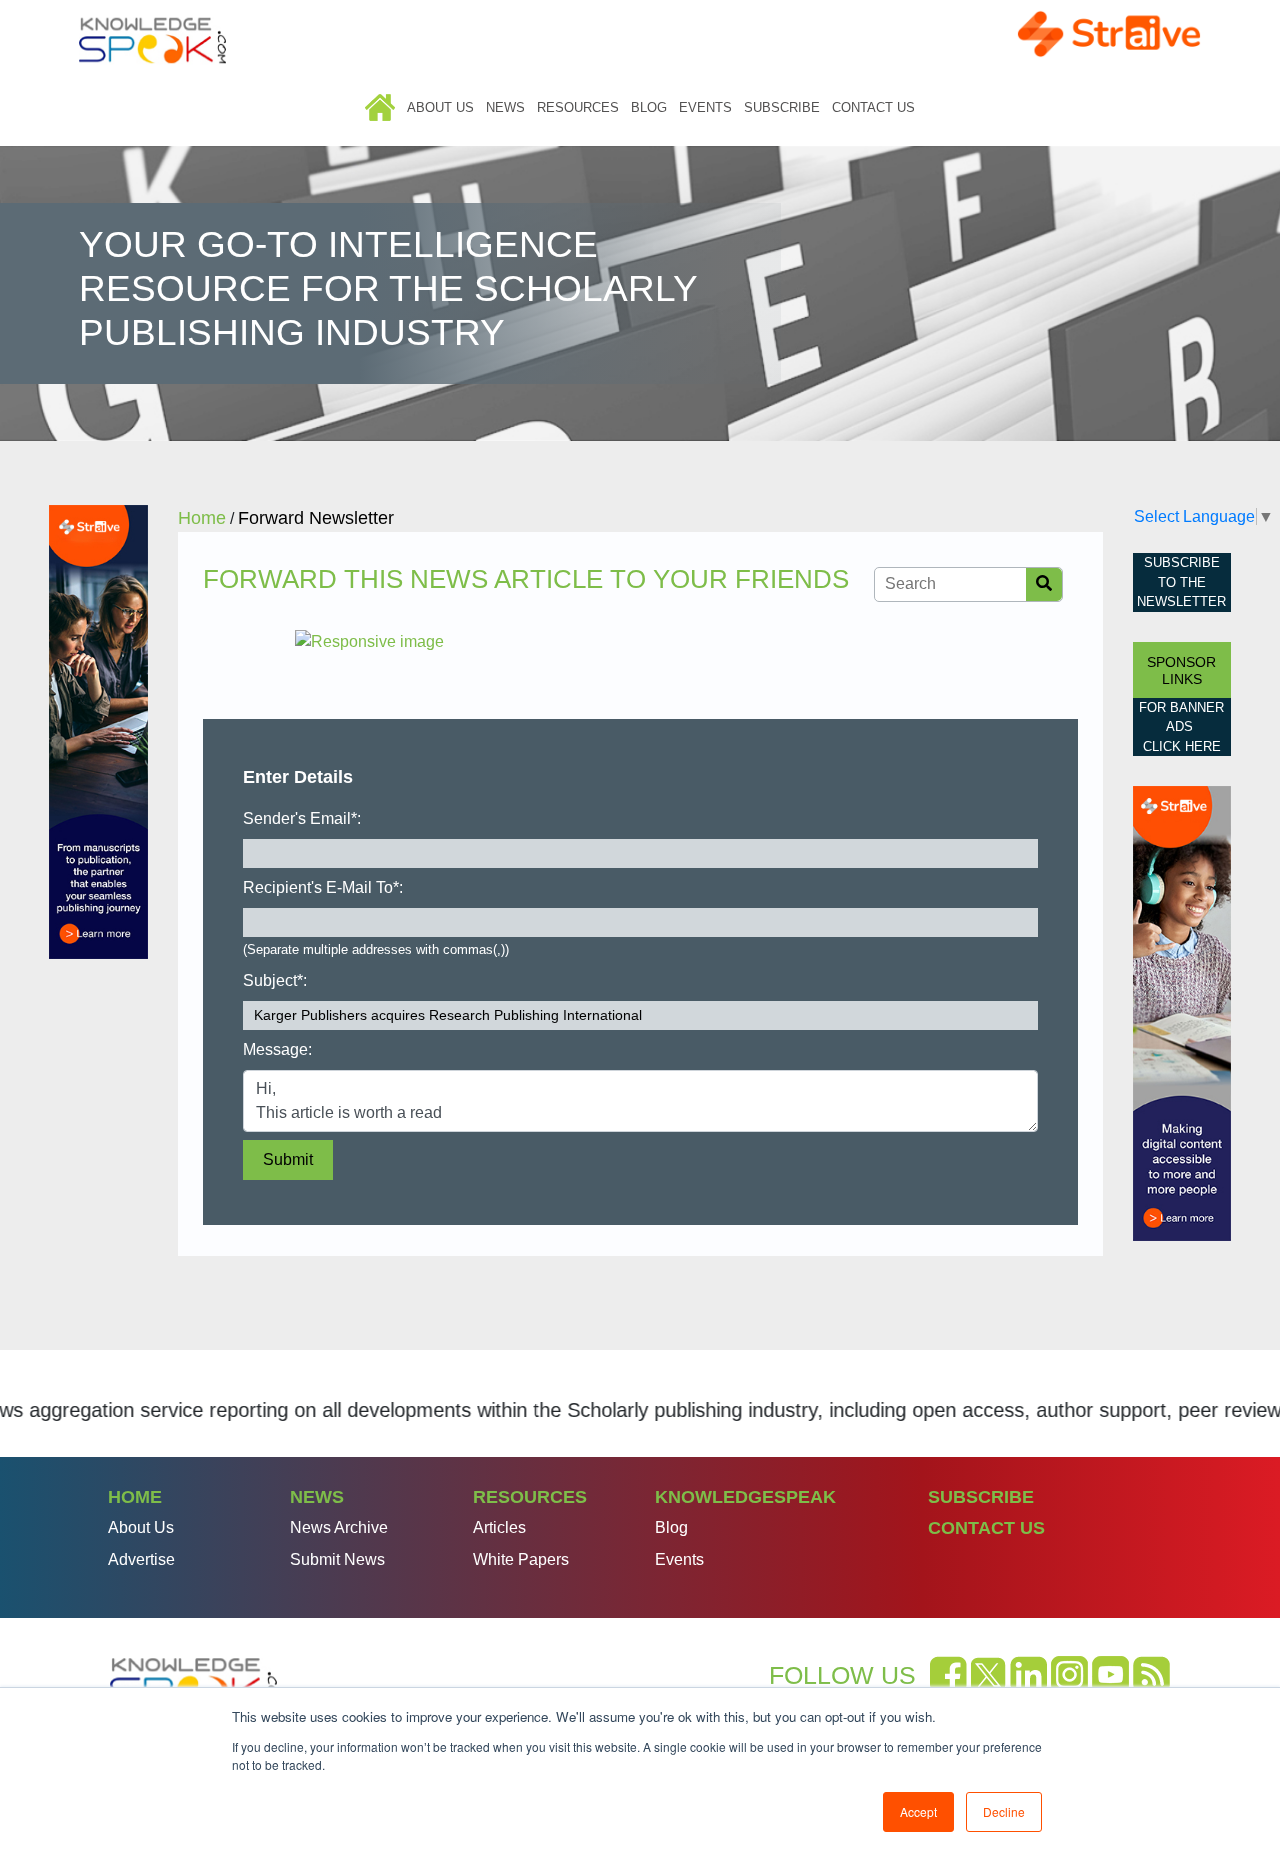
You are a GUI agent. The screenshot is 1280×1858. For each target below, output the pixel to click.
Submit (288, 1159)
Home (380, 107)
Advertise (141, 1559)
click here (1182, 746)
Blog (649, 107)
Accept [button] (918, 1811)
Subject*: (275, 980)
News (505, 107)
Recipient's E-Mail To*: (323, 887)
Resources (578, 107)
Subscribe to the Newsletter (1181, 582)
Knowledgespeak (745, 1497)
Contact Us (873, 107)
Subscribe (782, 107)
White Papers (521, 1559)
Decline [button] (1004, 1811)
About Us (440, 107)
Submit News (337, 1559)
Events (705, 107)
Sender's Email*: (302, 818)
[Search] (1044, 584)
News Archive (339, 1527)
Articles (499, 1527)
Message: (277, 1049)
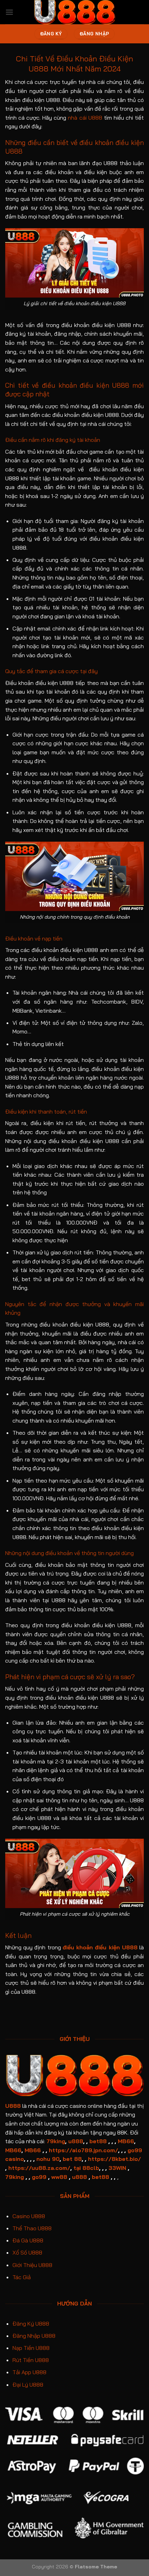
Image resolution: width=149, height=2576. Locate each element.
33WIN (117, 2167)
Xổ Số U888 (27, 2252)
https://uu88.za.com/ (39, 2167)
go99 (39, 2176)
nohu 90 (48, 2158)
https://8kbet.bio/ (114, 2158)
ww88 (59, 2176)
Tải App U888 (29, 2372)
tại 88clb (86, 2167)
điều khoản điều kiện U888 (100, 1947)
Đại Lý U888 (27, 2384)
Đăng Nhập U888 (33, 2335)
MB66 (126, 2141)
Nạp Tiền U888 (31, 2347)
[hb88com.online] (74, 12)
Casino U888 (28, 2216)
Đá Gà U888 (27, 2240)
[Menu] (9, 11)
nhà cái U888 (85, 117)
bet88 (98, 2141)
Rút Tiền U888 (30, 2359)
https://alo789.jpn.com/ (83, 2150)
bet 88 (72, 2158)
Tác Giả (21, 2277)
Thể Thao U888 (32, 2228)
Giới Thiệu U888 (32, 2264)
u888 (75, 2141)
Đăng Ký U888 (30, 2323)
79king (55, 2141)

> **EXERCISE DETAILS**: Each entry above should be copied word for word, with the images omitted.

> **RESPONSE**:
You are a GUI agent. The screenshot is 1280×1858. For each target below, output the pixel to click.
Submit (288, 1159)
Home (380, 107)
Advertise (141, 1559)
click here (1182, 746)
Blog (649, 107)
Accept [button] (918, 1811)
Subject*: (275, 980)
News (505, 107)
Recipient's E-Mail To*: (323, 887)
Resources (578, 107)
Subscribe to the Newsletter (1181, 582)
Knowledgespeak (745, 1497)
Contact Us (873, 107)
Subscribe (782, 107)
White Papers (521, 1559)
Decline [button] (1004, 1811)
About Us (440, 107)
Submit News (337, 1559)
Events (705, 107)
Sender's Email*: (302, 818)
[Search] (1044, 584)
News Archive (339, 1527)
Articles (499, 1527)
Message: (277, 1049)
Image resolution: width=149, height=2576. Locate each element.
33WIN (117, 2167)
Xổ Số U888 (27, 2252)
https://uu88.za.com/ (39, 2167)
go99 (39, 2176)
nohu 90 (48, 2158)
https://8kbet.bio/ (114, 2158)
ww88 (59, 2176)
Tải App U888 (29, 2372)
tại 88clb (86, 2167)
điều khoản điều kiện U888 (100, 1947)
Đại Lý U888 (27, 2384)
Đăng Nhập U888 (33, 2335)
MB66 (126, 2141)
Nạp Tiền U888 (31, 2347)
[hb88com.online] (74, 12)
Casino U888 (28, 2216)
Đá Gà U888 (27, 2240)
[Menu] (9, 11)
nhà cái U888 (85, 117)
bet88 (98, 2141)
Rút Tiền U888 (30, 2359)
https://alo789.jpn.com/ (83, 2150)
bet 88 (72, 2158)
Tác Giả (21, 2277)
Thể Thao U888 (32, 2228)
Giới Thiệu U888 (32, 2264)
u888 (75, 2141)
Đăng Ký U888 (30, 2323)
79king (55, 2141)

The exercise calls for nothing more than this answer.